Another positive element of the meeting was the presence of participants well versed in clinical medicine and clinical trials, as well as individuals involved in drug development. Their insights provide essential backdrops and greatly contribute to the “translational” tone of the question and answer sessions, even when they follow very basic science presentations.
One discussion that is particularly interesting is generally carried by Dr Izumo and Dr Arnold Katz. It concerns the difficulty of bringing new drugs to market in the heart failure arena, in contrast to the relative ease with which new cancer therapeutics achieve US Food and Drug Administration approval. The issues of a need for superior safety data, and whether mortality should be required as an end point, are discussed.

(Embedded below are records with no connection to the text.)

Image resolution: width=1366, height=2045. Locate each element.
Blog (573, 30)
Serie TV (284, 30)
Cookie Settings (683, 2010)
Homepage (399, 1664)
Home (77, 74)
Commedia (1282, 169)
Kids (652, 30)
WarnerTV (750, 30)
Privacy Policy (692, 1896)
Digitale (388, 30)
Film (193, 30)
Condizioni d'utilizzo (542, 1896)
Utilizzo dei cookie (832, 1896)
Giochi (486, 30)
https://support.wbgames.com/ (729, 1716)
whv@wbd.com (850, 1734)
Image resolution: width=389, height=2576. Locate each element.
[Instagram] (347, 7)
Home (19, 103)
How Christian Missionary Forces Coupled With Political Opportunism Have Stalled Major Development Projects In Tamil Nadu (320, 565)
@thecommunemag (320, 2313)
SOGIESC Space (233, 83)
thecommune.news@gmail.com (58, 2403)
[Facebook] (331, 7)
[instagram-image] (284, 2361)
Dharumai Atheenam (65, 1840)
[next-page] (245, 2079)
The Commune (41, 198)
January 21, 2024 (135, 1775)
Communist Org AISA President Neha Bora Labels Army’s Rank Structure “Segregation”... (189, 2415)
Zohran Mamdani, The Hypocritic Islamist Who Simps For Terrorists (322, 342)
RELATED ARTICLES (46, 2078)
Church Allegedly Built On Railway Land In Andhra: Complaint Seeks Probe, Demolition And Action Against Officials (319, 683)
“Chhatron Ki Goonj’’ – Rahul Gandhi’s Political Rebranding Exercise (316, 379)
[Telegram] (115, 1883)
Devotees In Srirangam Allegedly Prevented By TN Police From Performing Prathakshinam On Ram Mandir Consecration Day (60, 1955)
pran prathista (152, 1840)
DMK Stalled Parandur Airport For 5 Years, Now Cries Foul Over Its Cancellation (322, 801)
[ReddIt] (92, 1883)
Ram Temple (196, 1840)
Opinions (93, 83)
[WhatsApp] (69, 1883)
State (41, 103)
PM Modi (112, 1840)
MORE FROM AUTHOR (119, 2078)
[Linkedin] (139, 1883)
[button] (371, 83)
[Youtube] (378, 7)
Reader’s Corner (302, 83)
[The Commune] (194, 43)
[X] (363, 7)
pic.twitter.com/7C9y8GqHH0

Although most of the formal presentations are now somewhat dated because of the lag time between the meeting and publication of the book, these presentations could be an excellent source for someone who wants to be quickly brought up to speed in the field, and they also may provide an understanding of future directions. As to the latter, Loren Field’s discussion of the cardiomyocyte cell cycle and Ken Chien’s discussion of manipulation of the SERCA2a/phospholamban system with adeno-associated viral vectors, at least 1 of which (SERCA2a) seems headed for approval by the US Food and Drug Administration for a phase I clinical trial, certainly provide glimpses into the future.
Finally, and appropriately, the meeting is closed by Arnold Katz, probably the field’s preeminent historian. Dr Katz beautifully reviews the history of cardiology and heart failure, dating back to Galen’s theories that held the field back for 1000 years. Thankfully, none of the “theories” proposed in this book will do that, even if they are wrong.
In summary, although few if any of the initial questions posed by Dr Olson are answered, the discussion of such questions in this kind of forum should serve as a model for future attempts to answer them.
Dr Force will be serving as a consultant for Novartis on an upcoming clinical trial not related to the subject of the book.